Friday, January 28, 2005

Filibuster Gonzales? Hell, yes!


I chanced to be listening to National Public Radio this morning (yes, I listened to it before I became a Democrat again), and was astounded to hear a commentator opine that Senate Democrats would likely "save their filibuster ammunition" for future Supreme Court appointees and let Alberto Gonzales slide in as Attorney General.

Bad idea.

Gonzales is a former judge and widely considered a possible Supreme Court appointee himself. If the Democrats lie down on the tracks and let the White House run over them on this Justice Department appointment, they'll regret it later. When and if Bush appoints him to the Supreme Court, any attempt to block the nomination will immediately be subject to the rejoinder: "If you thought he was so bad, why did you let me make him Attorney General?" And that rejoinder will resonate with the public.

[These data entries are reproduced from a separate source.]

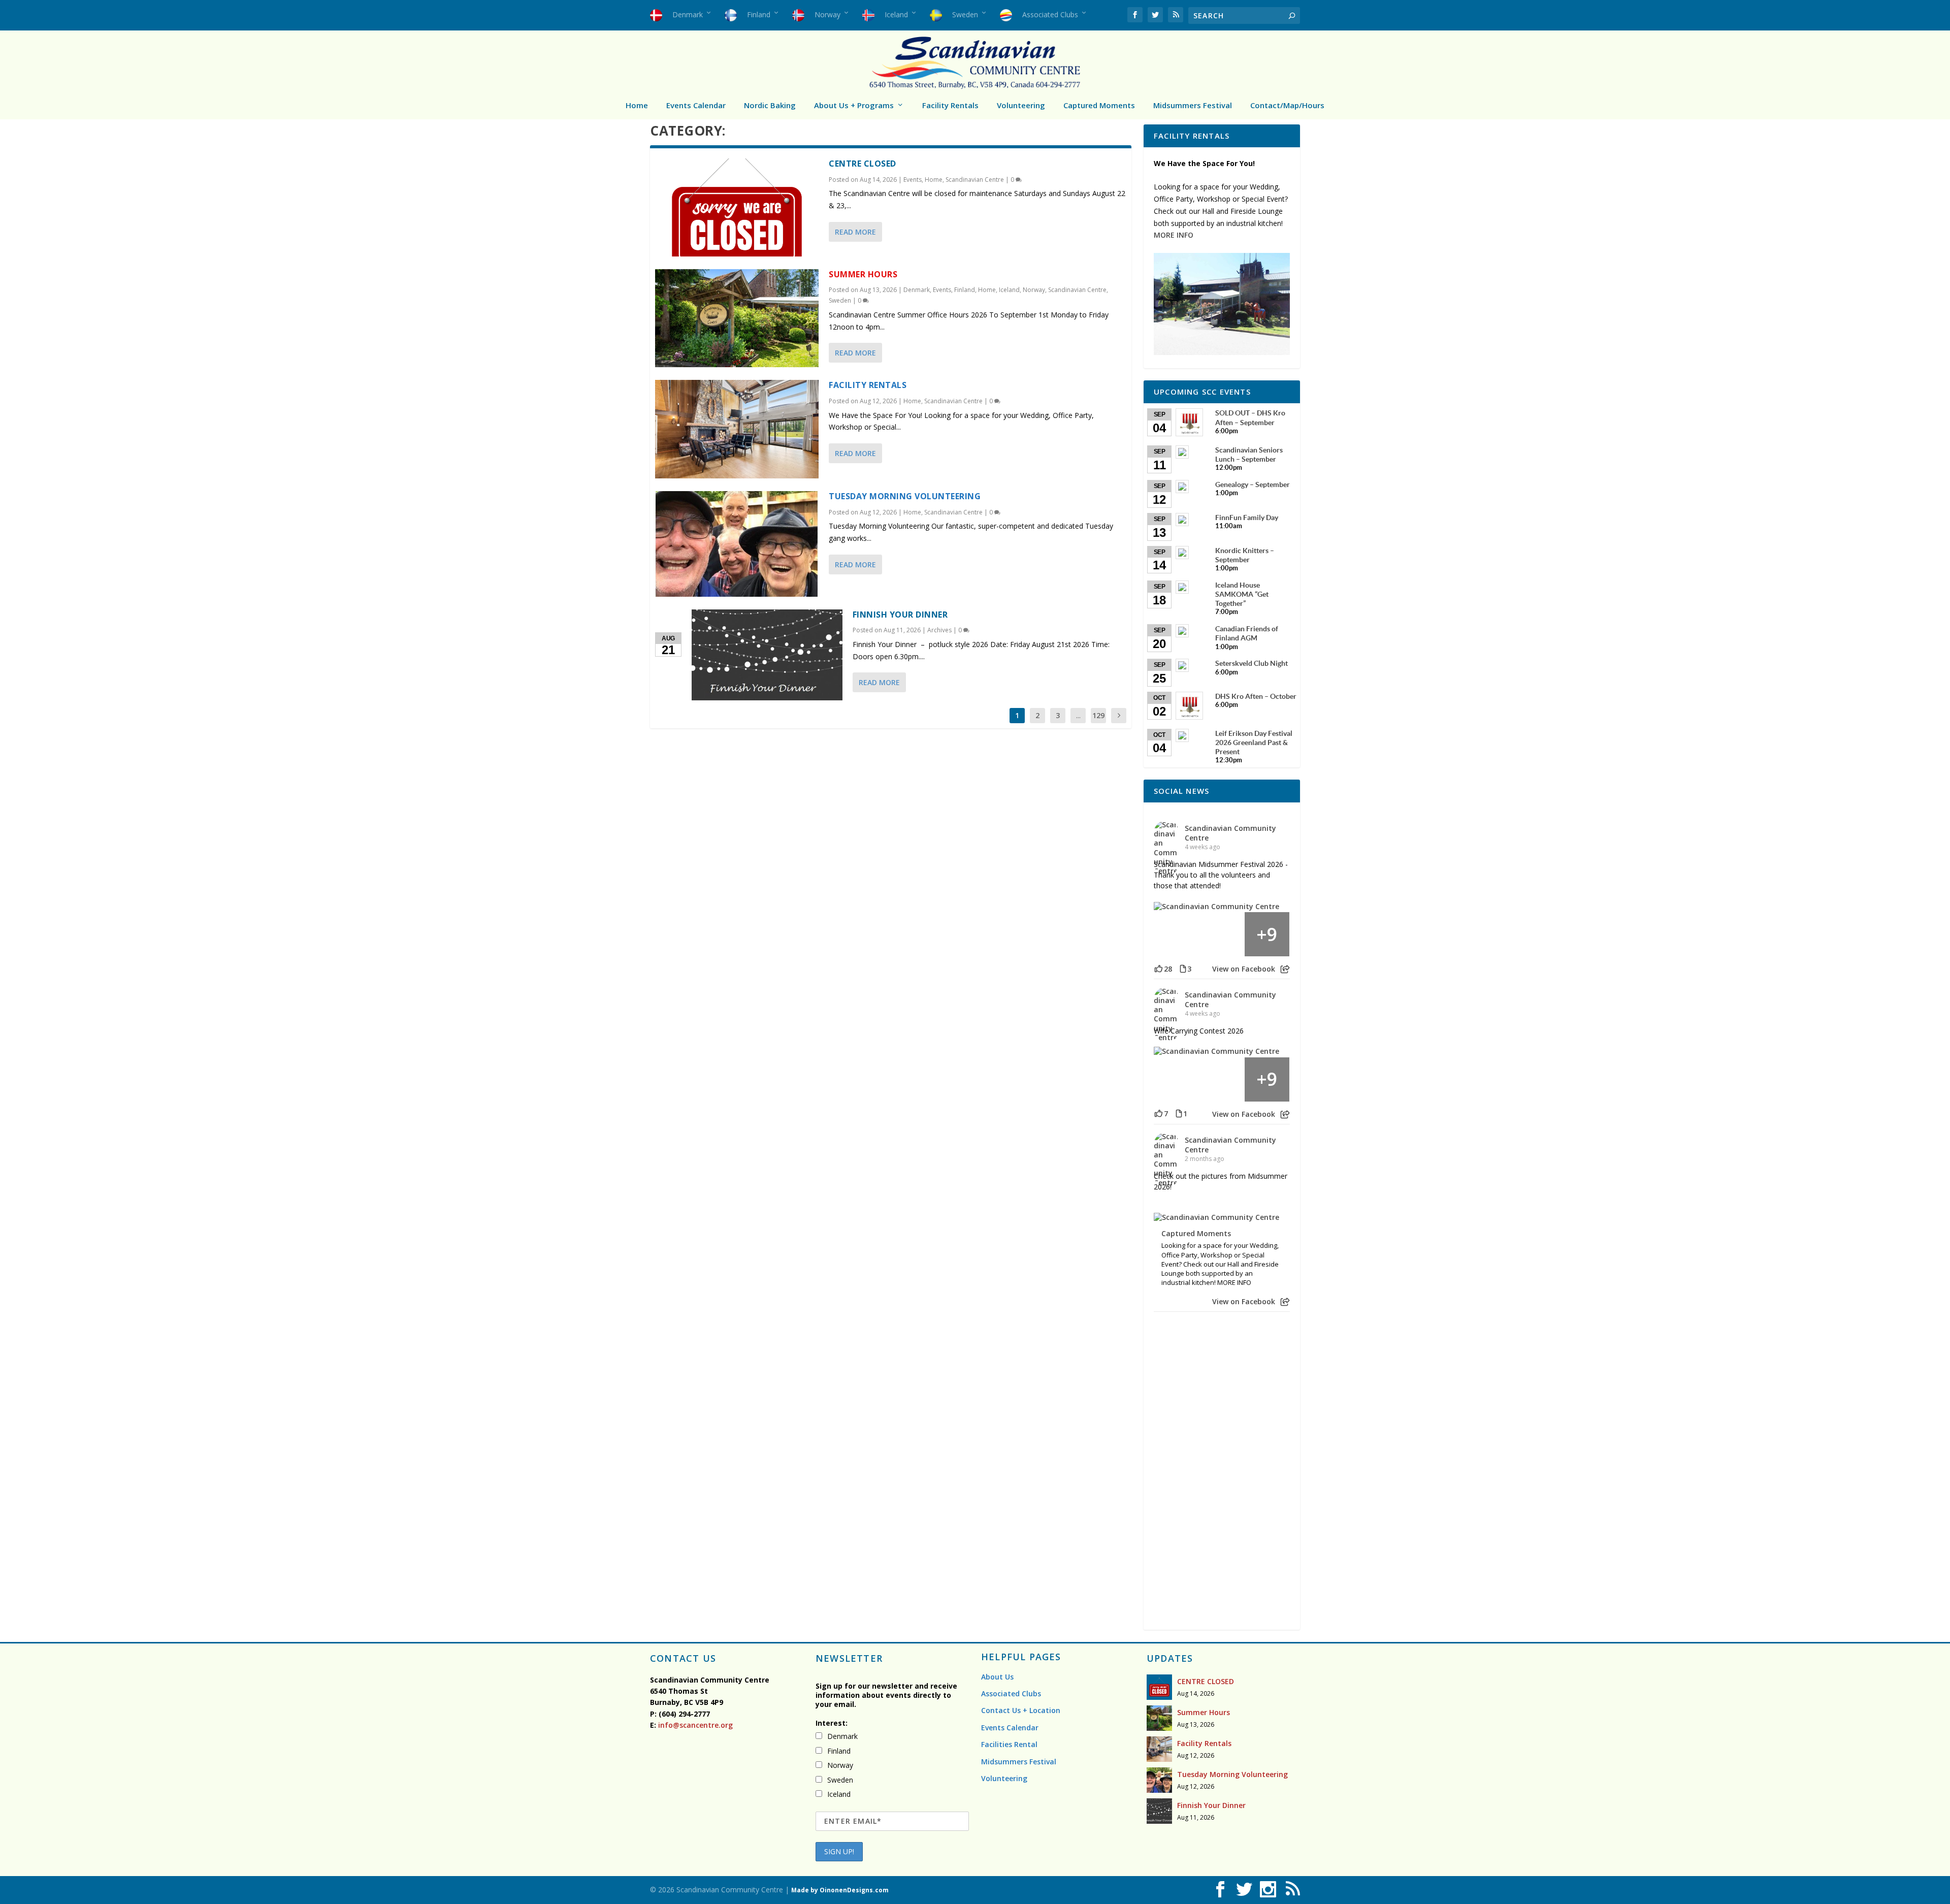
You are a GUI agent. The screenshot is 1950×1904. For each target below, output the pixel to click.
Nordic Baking (770, 105)
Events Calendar (696, 105)
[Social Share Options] (1285, 969)
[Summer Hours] (737, 318)
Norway (1034, 289)
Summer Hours (863, 274)
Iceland (1009, 289)
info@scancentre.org (694, 1725)
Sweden (840, 300)
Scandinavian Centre (975, 179)
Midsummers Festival (1192, 105)
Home (637, 105)
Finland (964, 289)
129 (1098, 715)
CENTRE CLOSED (862, 163)
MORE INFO (1173, 235)
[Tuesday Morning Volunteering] (737, 544)
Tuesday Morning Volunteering (905, 496)
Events (912, 179)
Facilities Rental (1009, 1744)
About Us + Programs (854, 105)
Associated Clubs (1011, 1693)
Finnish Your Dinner (900, 614)
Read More (855, 232)
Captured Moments (1099, 105)
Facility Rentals (950, 105)
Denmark (916, 289)
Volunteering (1021, 105)
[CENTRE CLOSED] (737, 207)
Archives (939, 630)
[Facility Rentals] (737, 429)
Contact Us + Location (1020, 1710)
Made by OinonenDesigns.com (840, 1890)
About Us (997, 1677)
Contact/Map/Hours (1287, 105)
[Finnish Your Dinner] (767, 655)
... (1078, 715)
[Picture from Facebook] (1176, 934)
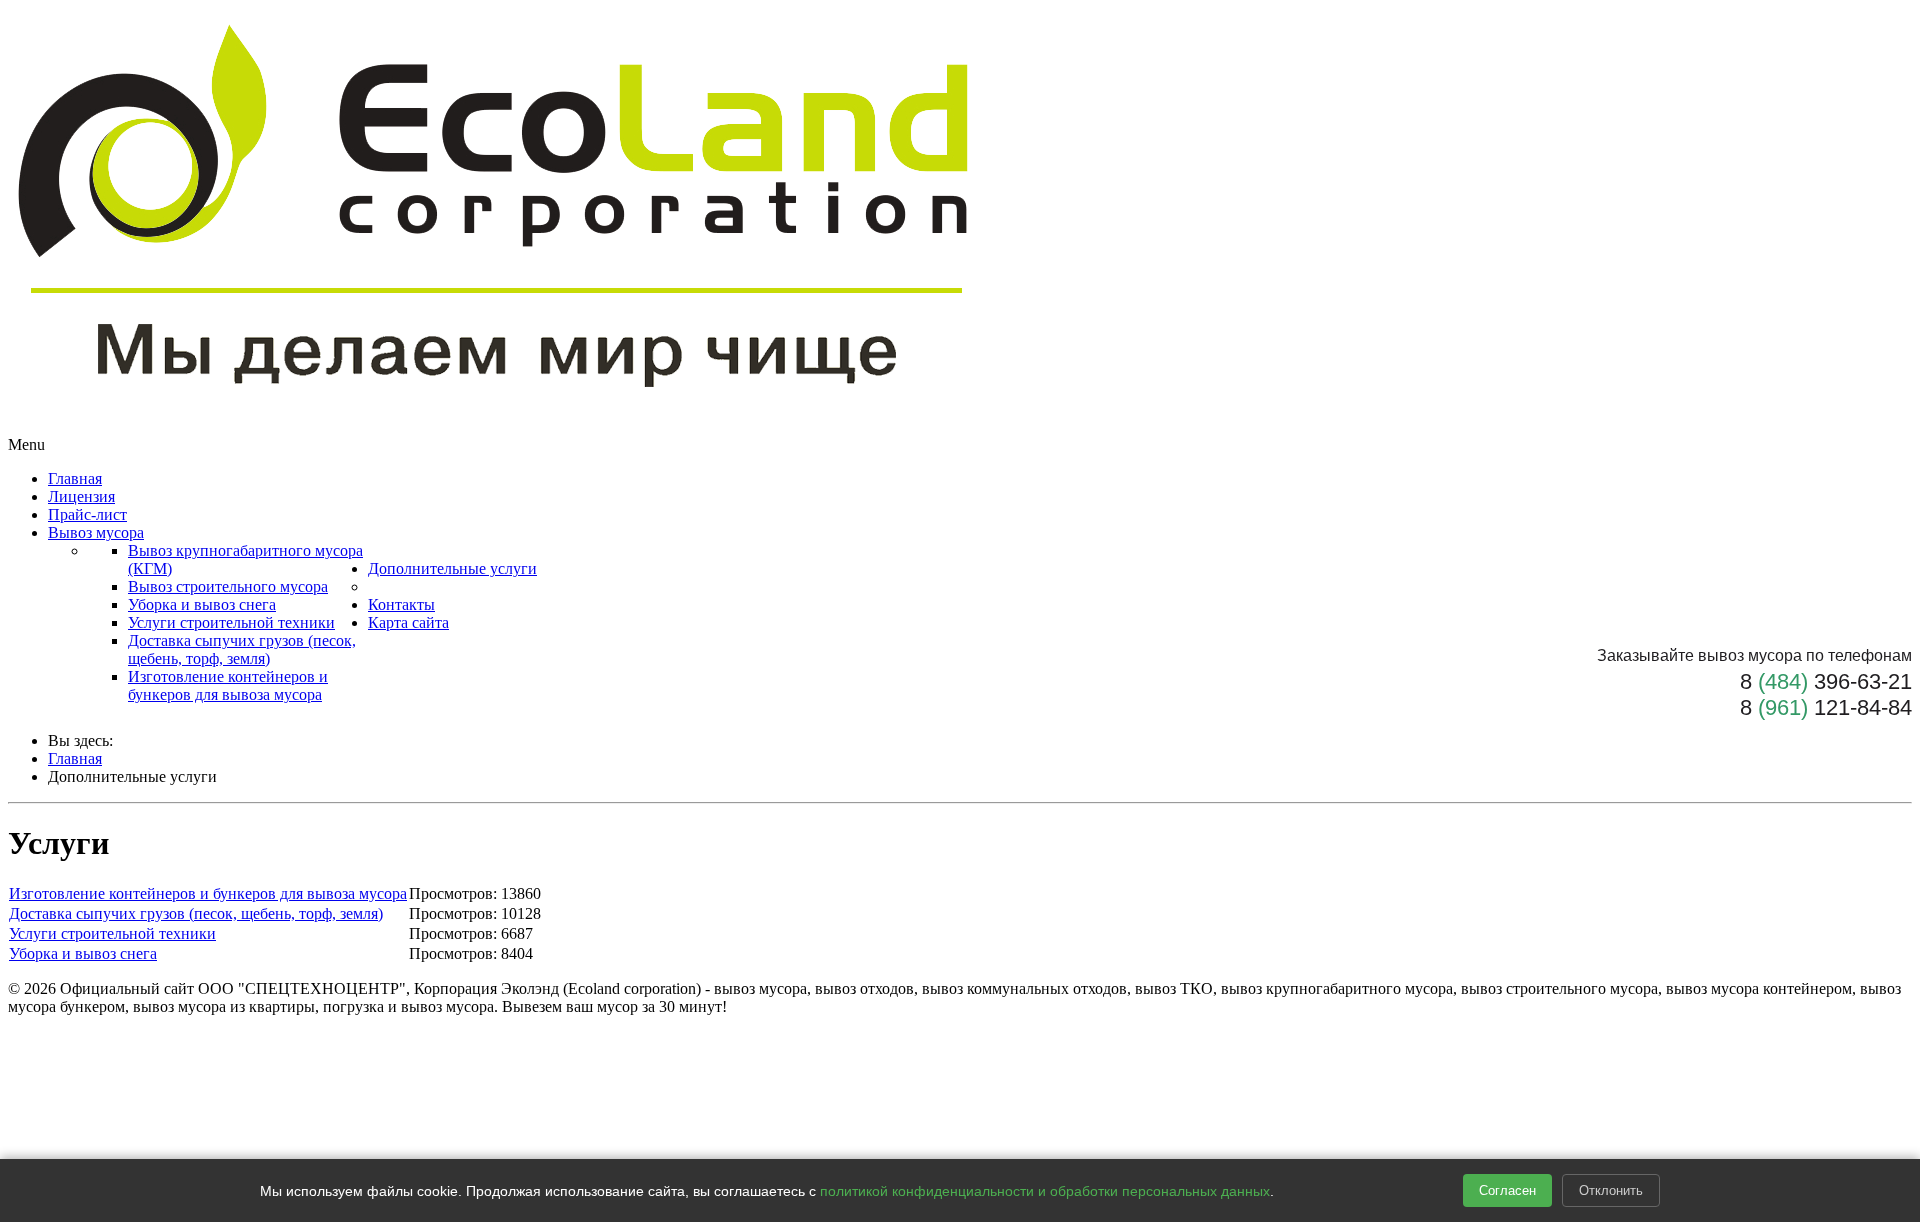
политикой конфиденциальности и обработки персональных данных (1045, 1191)
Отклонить (1611, 1190)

Let's get two things straight:

- No, George W. Bush isn't entitled to a post-election "honeymoon." He's not a first-term president introducing new ideas. He's a second-term president, barely re-elected, pushing the same failed approaches to the same problems he failed to successfully address in his first four years. No free passes, George. You didn't get a mandate. You barely managed to weasel back in for a second term -- 60,000 changed votes in Ohio would have made the difference -- and even assuming that your re-election wasn't due to massive vote fraud, it wasn't due to your leadership either. It was at best due to a few too many Americans being reluctant to change horses in the middle of the deep, muddy stream that the horse they were on waded into.

- No, Alberto Gonzales is not qualified to serve as Attorney General of the United States. The AG's job is to enforce the law. As White House counsel, Gonzales described that law, in particular treaty restrictions on the use of torture to which the US is signatory, as "quaint" and "obsolete." How does describing the law as "quaint" and "obsolete" qualify one for the top law enforcement job in the US government? The last two Attorneys General have been incredibly poor choices to head up the Civil Rights Division of DoJ, rein in the excesses of federal law enforcement, etc. Gonzales would be an extension of a very bad trend.

It's time for Democrats to start acting like what they are -- the opposition -- and oppose the outrages, excesses and bad ideas coming out of 1600 Pennsylvania Avenue. So get your 41 votes together, wind up Robert Byrd for a few weeks of chatty oration about his little dog, and crush Gonzales now, not later.